Photo: Megan Wolff/Iowa State Daily

Amy Podaril, graduate assistant in ecology, evolution and organismal biology, studies lichens in Iowa. She does field work mainly in southeast Iowa at different locations trying to discover all the species of lichens in the state.

Brian Day

As students make their way around campus on any given day at Iowa State, there are organisms all around them. Birds, squirrels, people; just about anything they can see.

However, there is another organism that’s all around students that they often don’t notice.

A lichen is a composite organism that is made up of either fungi and an algae or a fungi and cyanobacteria. These two components grow together and develop a symbiotic relationship.

Cyanobacteria are a type of bacteria that use photosynthesis to obtain energy.

There are about 450 known species of lichens in Iowa.

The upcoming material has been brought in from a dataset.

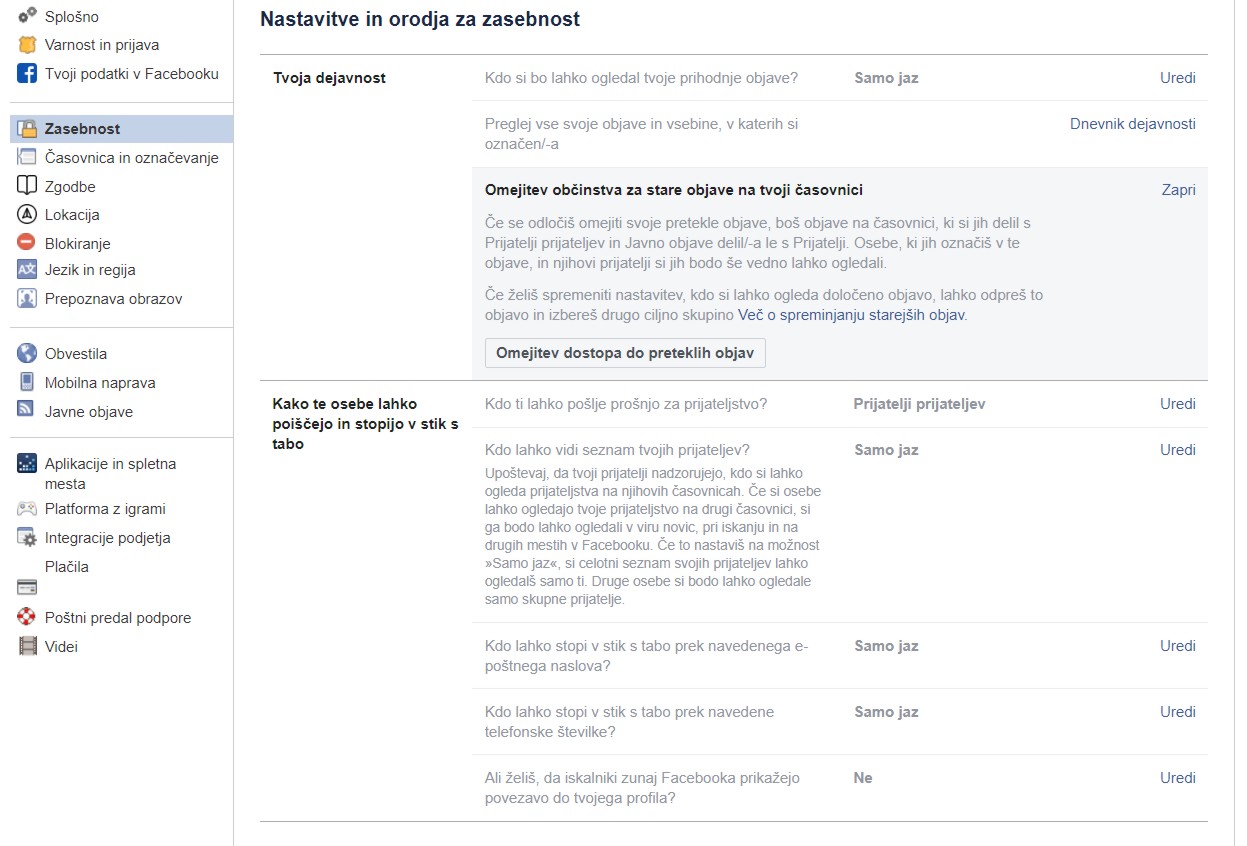Click the Facebook logo icon in sidebar
The width and height of the screenshot is (1247, 846).
point(27,73)
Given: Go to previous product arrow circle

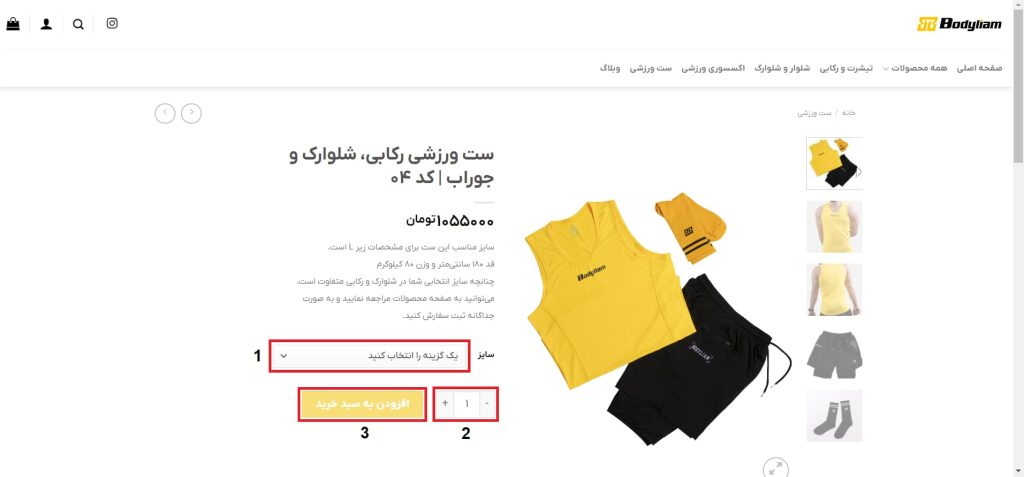Looking at the screenshot, I should coord(191,113).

Amy Podaril, a graduate assistant in ecology, evolution and organismal biology, has made it her goal to discover all the species of lichens in Iowa and all of the species that may have once been here.

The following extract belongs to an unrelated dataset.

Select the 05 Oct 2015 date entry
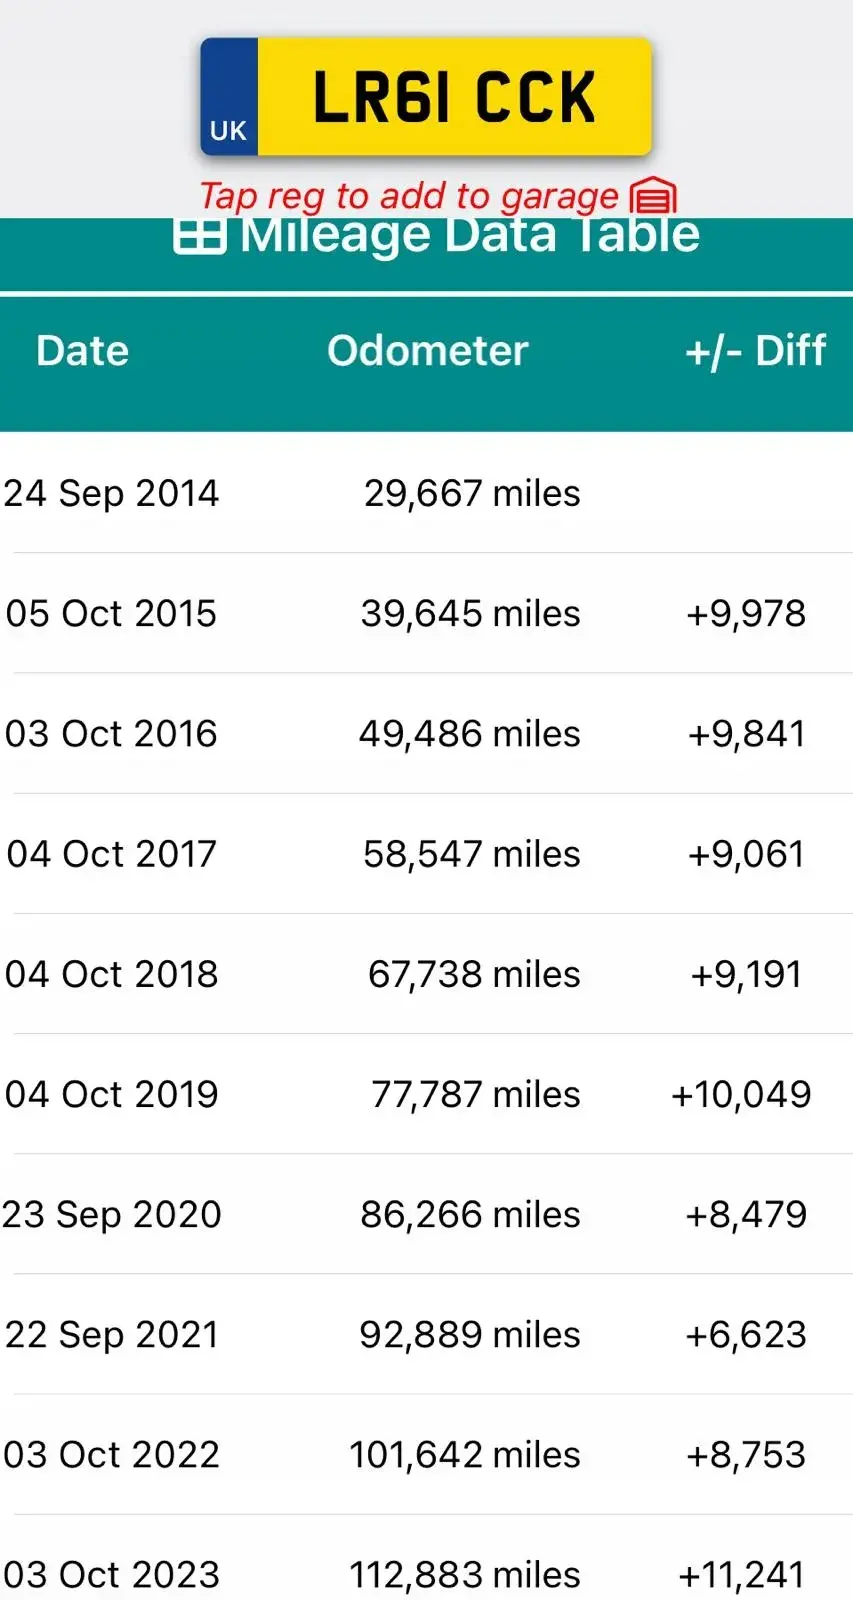 point(111,613)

To put that into perspective, the 450 different species of lichens in Iowa is about the same amount of species of birds that also live in Iowa. It is multiple times larger than the species of mammals and about a quarter of the number of species of flowering plants.

“I’m thinking in terms of conservation, so [the goal is] seeing if anything would need to be added to the Iowa Threatened and Endangered Species List, or just bringing to the public more information about what lichens are and what’s actually here,” Podaril said.

Lichens serve many ecological purposes since they are unable to survive on their own. 

Lichens can create a habitat for microorganisms such as insects. Some of the larger lichens can also be used to make nests for certain birds.

Cyanobacteria containing lichens are important to the environment because when they decompose, they release nitrogen into the soil which is essential for the growth of plants.

“[Lichens] are pretty useful in medical research,” Podaril said. “They study a lot of their chemicals for medical use, and more specifically, tumor suppression, cancer and things like that.”

James Colbert, associate professor of ecology, evolution and organismal biology, taught Podaril in one of his biology courses.

Colbert said he is interested in working with rare species of lichens that should be considered for placement on the Iowa Threatened and Endangered Species List.

He also wants to find out if there are any species that were once found in Iowa but no longer are. Colbert calls this extirpation, which means locally extinct.

“Although almost no one ever notices lichens, they’re really fairly diverse,” Colbert said. “They’re a reasonably diverse group of organisms.”